Cette proposition de loi de MM. Alain Tourret et Georges Fenech s’inscrit dans la ligne de leur rapport d’information de mai 2015 et, au nom de notre groupe, je veux d’abord les féliciter et les remercier pour l’importance et la qualité de leur travail. Nous souscrivons à la fois à leur constat et à la nécessité qu’ils affirment de refonder le régime de la prescription pénale pour une plus grande sécurité juridique et une meilleure lisibilité du droit. Nous partageons en particulier la volonté de modifier les règles sans supprimer le principe même de la prescription, qui constitue un dispositif utile d’apaisement social et répond à des considérations évidentes de bonne administration judiciaire.
En premier lieu, nous soutenons les modifications tendant à allonger les délais de droit commun. Les délais actuels apparaissent en effet trop courts et souvent inadaptés. Le doublement du délai de prescription de l’action publique nous semble justifié et cohérent avec les évolutions scientifiques et sociales. Les nouveaux moyens scientifiques, tels que le recours aux empreintes génétiques, permettent de rendre justice de plus en plus tard et remettent partiellement en cause l’un des fondements de la prescription, à savoir la théorie du dépérissement des preuves, même si, bien sûr, les témoignages humains restent pour leur part soumis à l’usure du temps.
Pour ce qui est du point de départ du délai de prescription, nous approuvons le fait que le texte donne un fondement légal à son report en cas d’infraction occulte ou dissimulée. Il consacre ainsi au plan législatif la règle jurisprudentielle selon laquelle la prescription est suspendue lorsqu’un obstacle de droit ou de fait insurmontable rend impossible la mise en mouvement ou l’exercice de l’action publique.
Pour ce qui est de la prescription de la peine, nous souscrivons à l’harmonisation en matière criminelle, notamment des délais de prescription de l’action publique et des peines. De même, le délai de prescription des peines délictuelles passera de cinq à six ans, dans le même souci d’harmonisation.
Cela étant, nous aurions préféré, pour notre part, en rester à la volonté initiale des auteurs de la proposition de loi d’étendre aux crimes de guerre le champ de l’imprescriptibilité du crime de génocide et des autres crimes contre l’humanité.
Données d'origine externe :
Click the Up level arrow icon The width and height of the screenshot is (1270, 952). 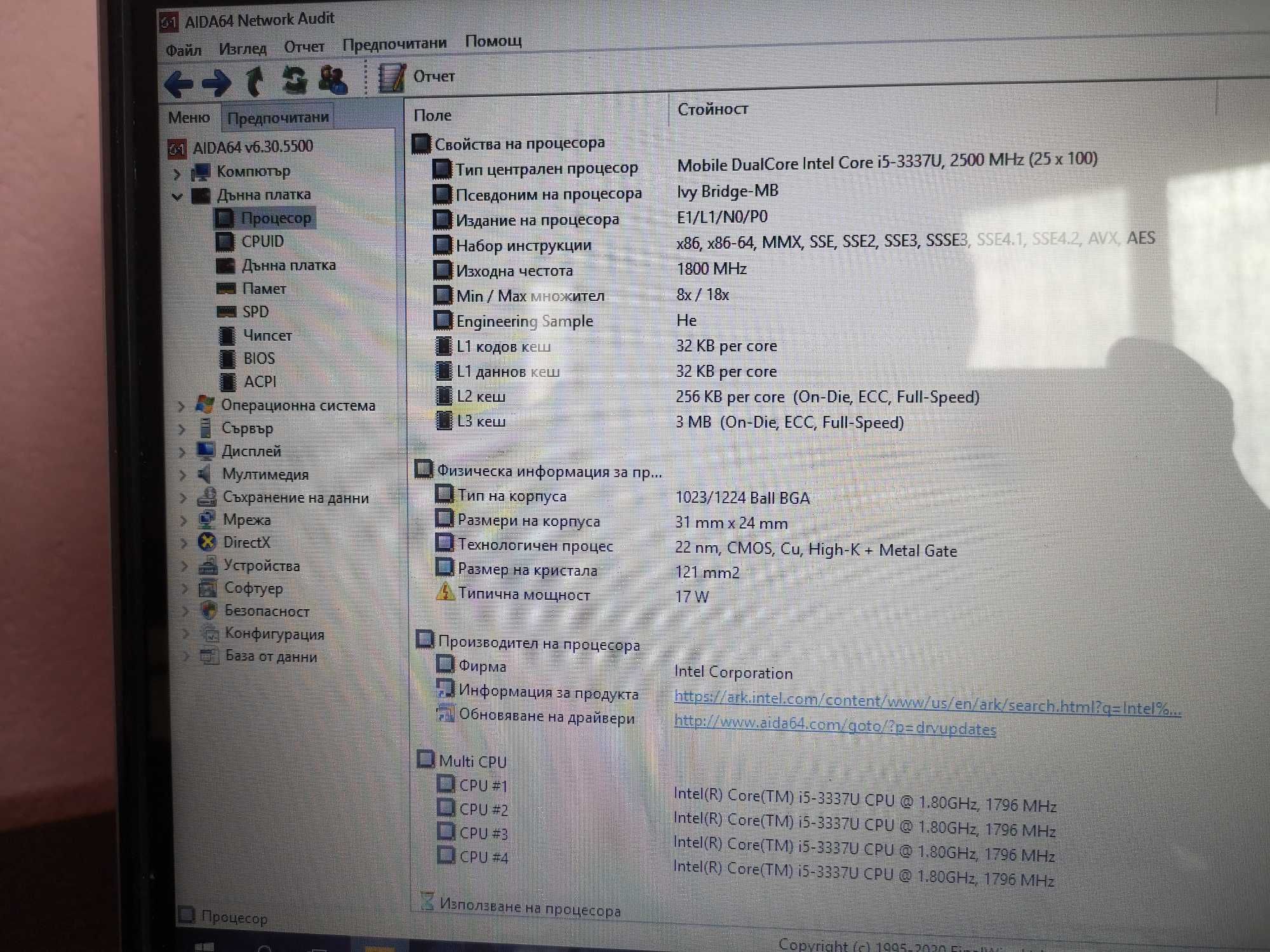coord(255,81)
Cette extension nous paraît pleinement justifiée au regard de l’unité de régime applicable au niveau international à l’ensemble des crimes contre l’humanité et des crimes de guerre, ces derniers étant considérés par la communauté internationale comme des crimes particulièrement graves, qui heurtent la conscience humaine.
Comme le souligne le rapport, le droit international a développé une conception unitaire des crimes internationaux, en soumettant au même régime juridique le crime de génocide, les autres crimes contre l’humanité et les crimes de guerre.
À cet égard, tout comme vous, monsieur le rapporteur, je ferai référence à l’analyse de M. Bruno Cotte, président honoraire de la chambre criminelle de la Cour de cassation et ancien président de chambre de jugement à la Cour pénale internationale, qui a fait observer que nombre de faits sont susceptibles de recevoir la double qualification de crimes contre l’humanité et de crimes de guerre et qu’une dualité de prescription est dès lors surprenante.
Ce constat a été corroboré par Mme Mireille Delmas-Marty, professeure honoraire au Collège de France. La Commission nationale consultative des droits de l’homme s’est prononcée dans le même sens en recommandant que, conformément à l’article 29 du Statut de Rome, le principe général d’imprescriptibilité soit intégré dans le code pénal et s’applique à tous les crimes relevant de la compétence de la Cour pénale internationale. C’est pourquoi nous regrettons que, finalement, le texte ne se situe plus dans cette perspective.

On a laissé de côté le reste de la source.